===== THE DATA =====

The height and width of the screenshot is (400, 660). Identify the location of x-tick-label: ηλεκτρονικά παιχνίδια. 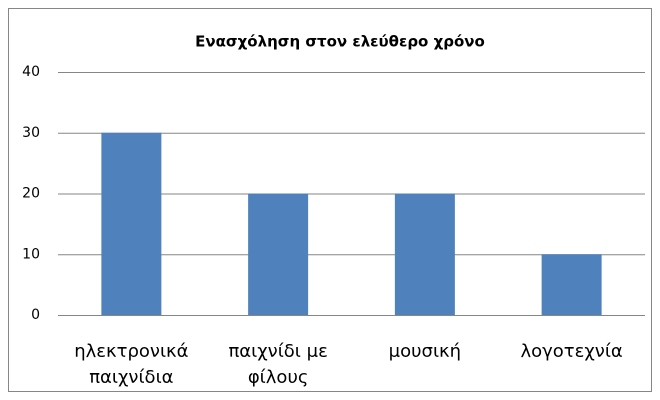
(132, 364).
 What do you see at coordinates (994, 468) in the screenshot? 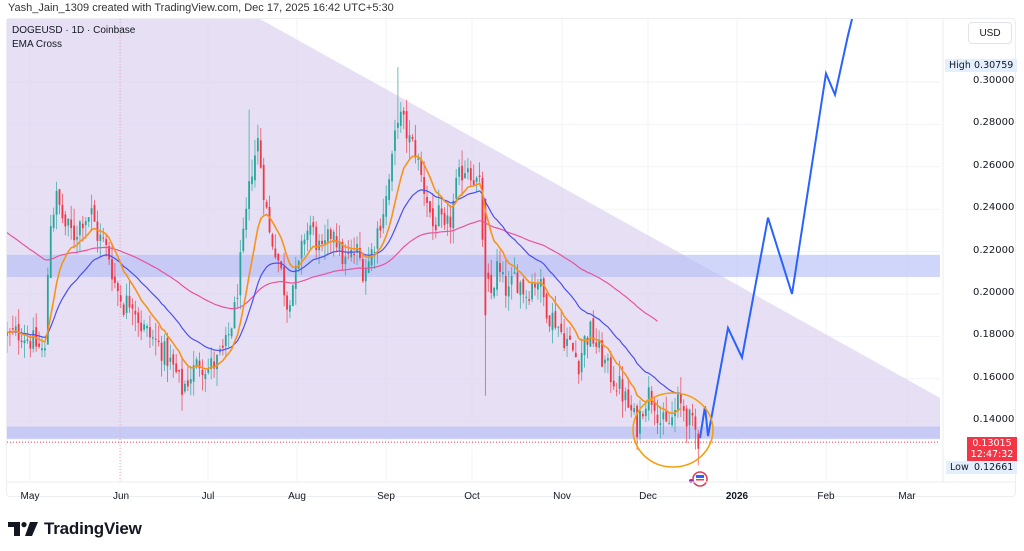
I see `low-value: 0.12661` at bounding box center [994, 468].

=====
===== THE DATA =====

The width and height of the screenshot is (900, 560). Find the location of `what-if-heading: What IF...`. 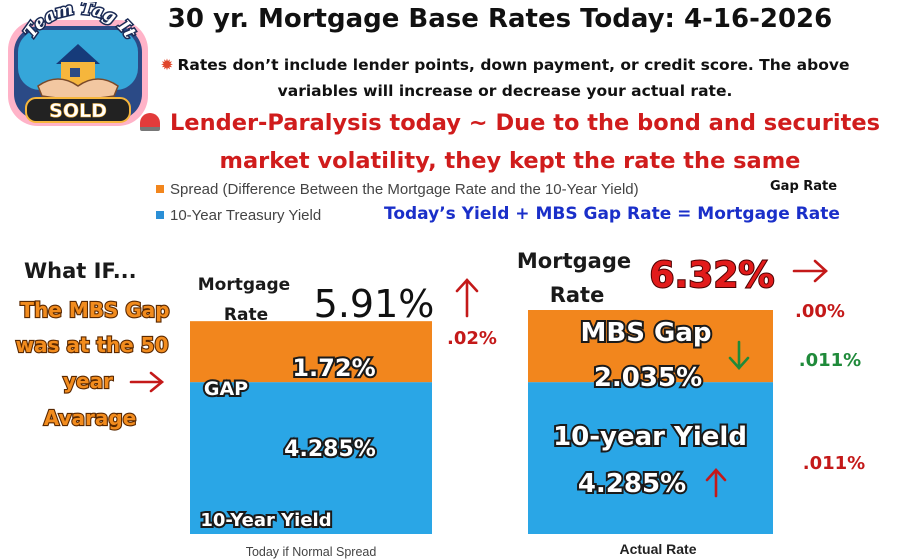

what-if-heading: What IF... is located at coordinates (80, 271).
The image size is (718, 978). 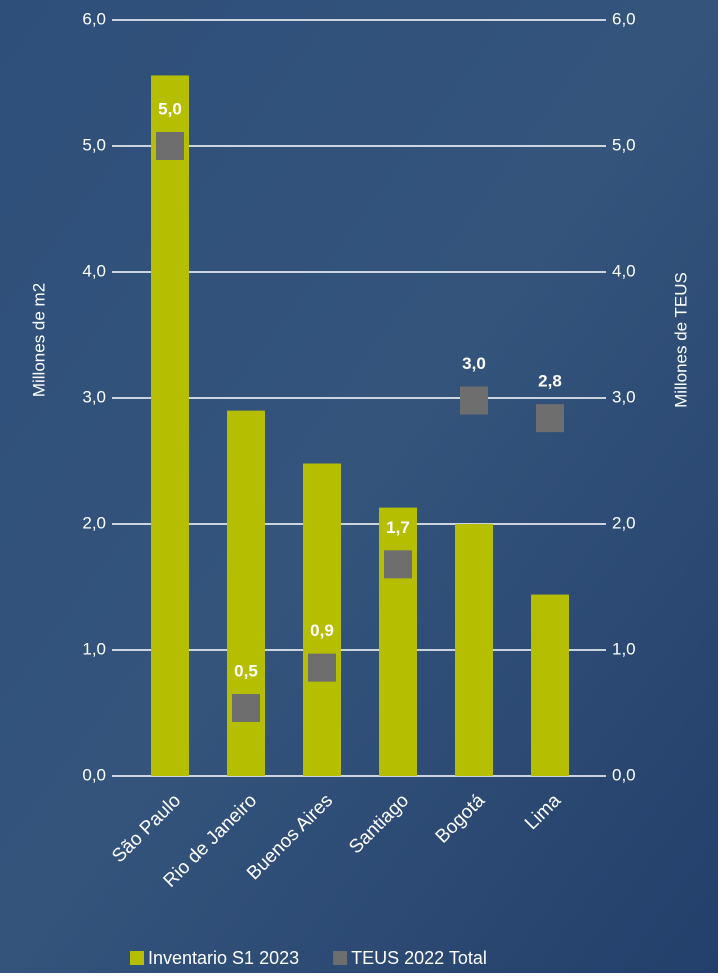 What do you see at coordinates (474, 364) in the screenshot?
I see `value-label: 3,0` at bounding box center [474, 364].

=====
===== THE DATA =====

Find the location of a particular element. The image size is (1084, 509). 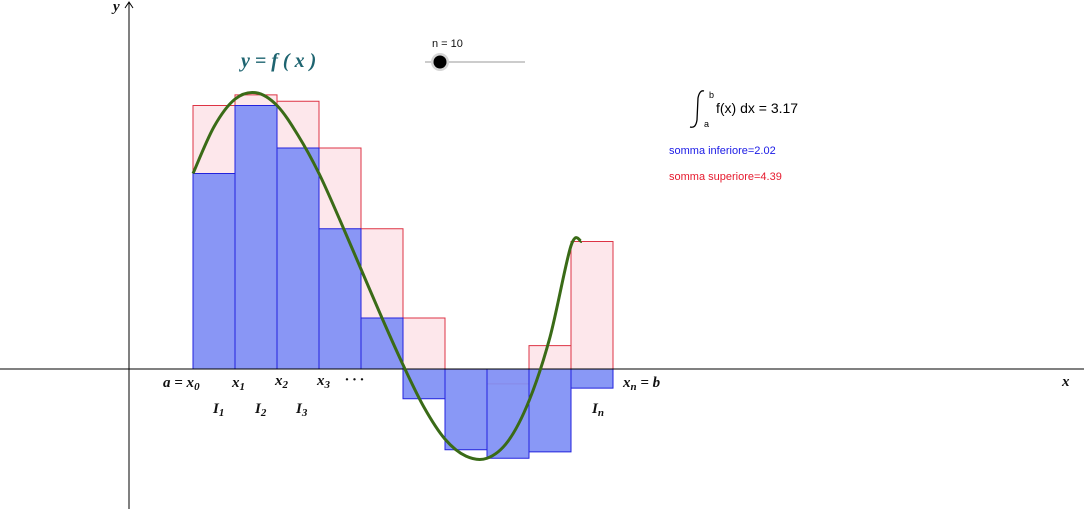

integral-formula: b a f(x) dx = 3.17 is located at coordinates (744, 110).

=====

→ **YOUR TASK**
Rewrite the listing from the line with "The height and" to the line with "center [994, 468].", swapping "screenshot" for "screen capture" and keeping everything else the same. Omit the pictures from your answer.

→ **OUTPUT OF THE EXERCISE**
The height and width of the screen capture is (400, 660). Identify the location of x-tick-label: ηλεκτρονικά παιχνίδια. 
(132, 364).
 What do you see at coordinates (994, 468) in the screen capture? 
I see `low-value: 0.12661` at bounding box center [994, 468].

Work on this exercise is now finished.